[Exercise] An exact copy, beginning at the line containing "Given: Select the" and ending at the final line of the records that follow, is the answer; it has no pictures and no other text.

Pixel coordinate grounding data
++++

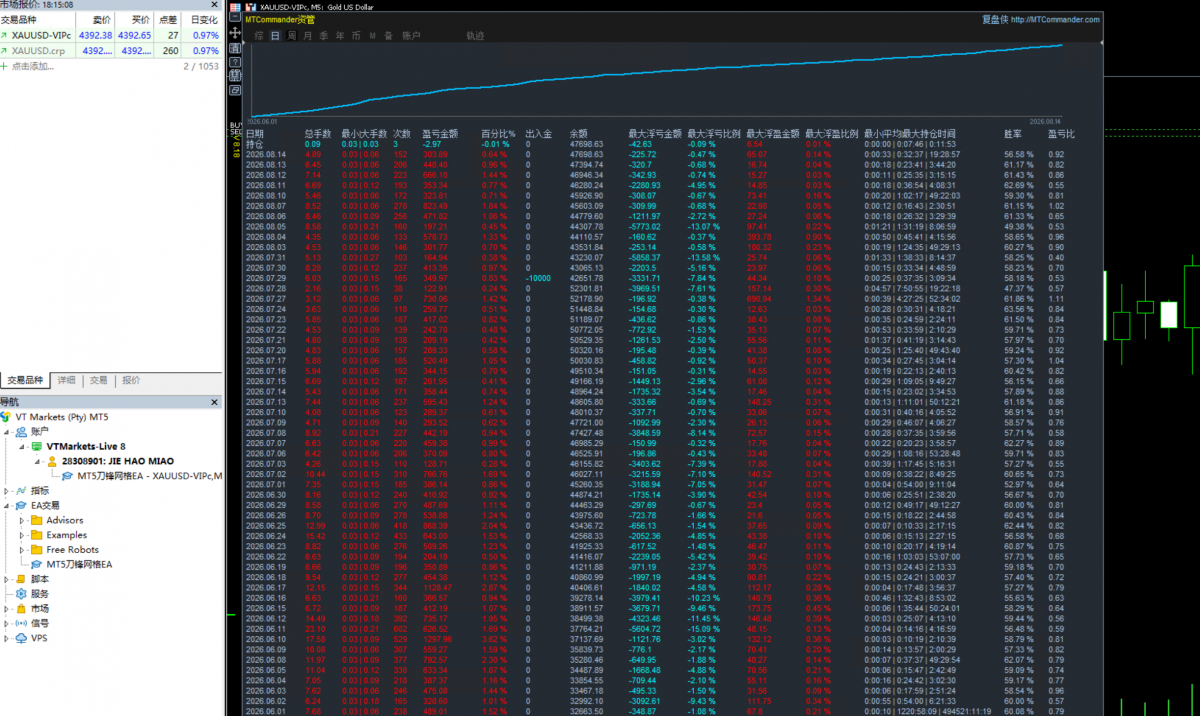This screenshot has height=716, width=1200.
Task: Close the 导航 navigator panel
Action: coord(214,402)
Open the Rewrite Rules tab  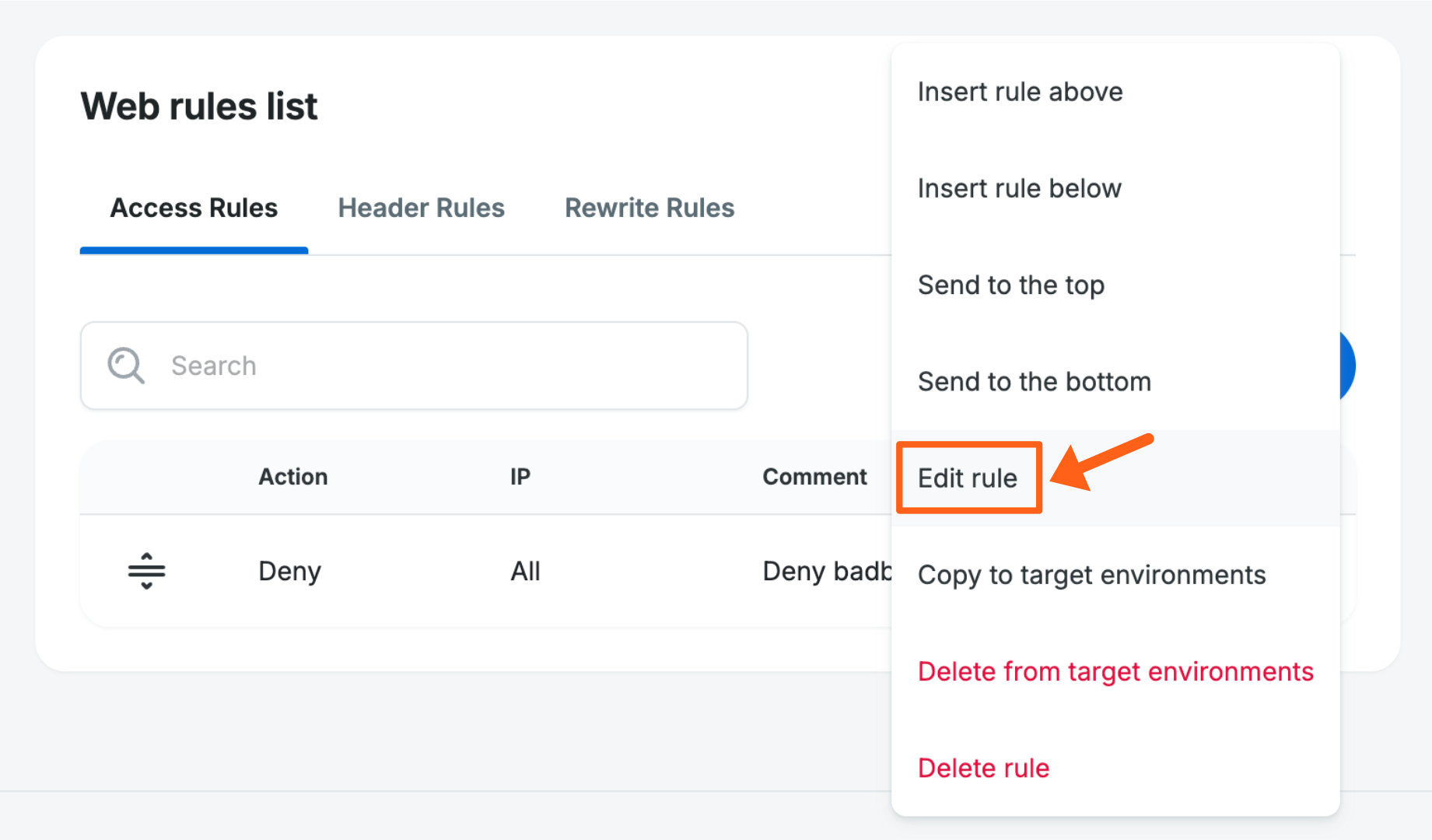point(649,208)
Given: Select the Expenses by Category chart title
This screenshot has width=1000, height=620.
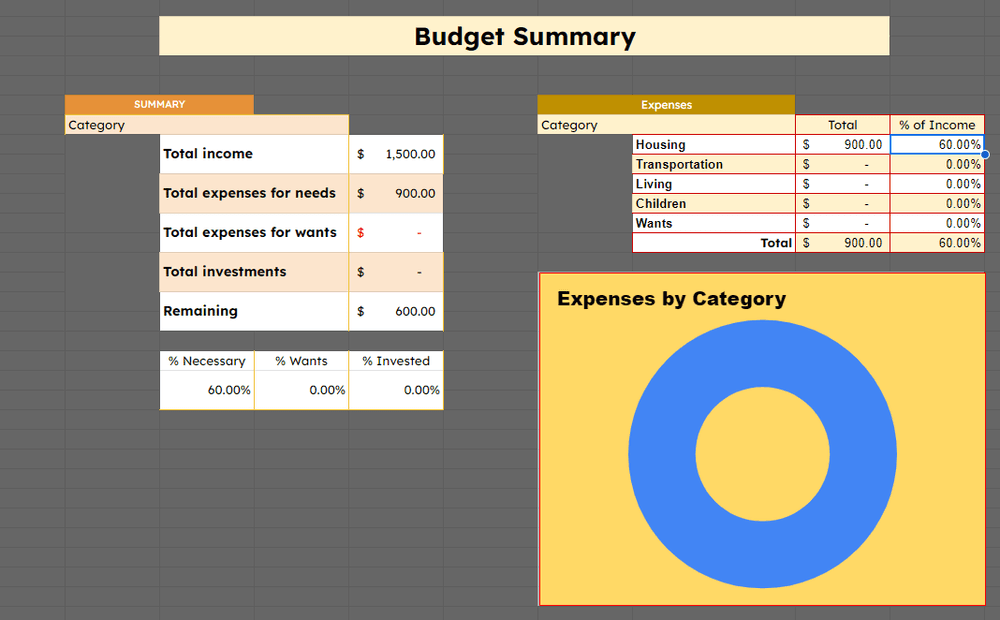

++++

[Exercise solution]
Given: Select the Expenses by Category chart title
This screenshot has width=1000, height=620.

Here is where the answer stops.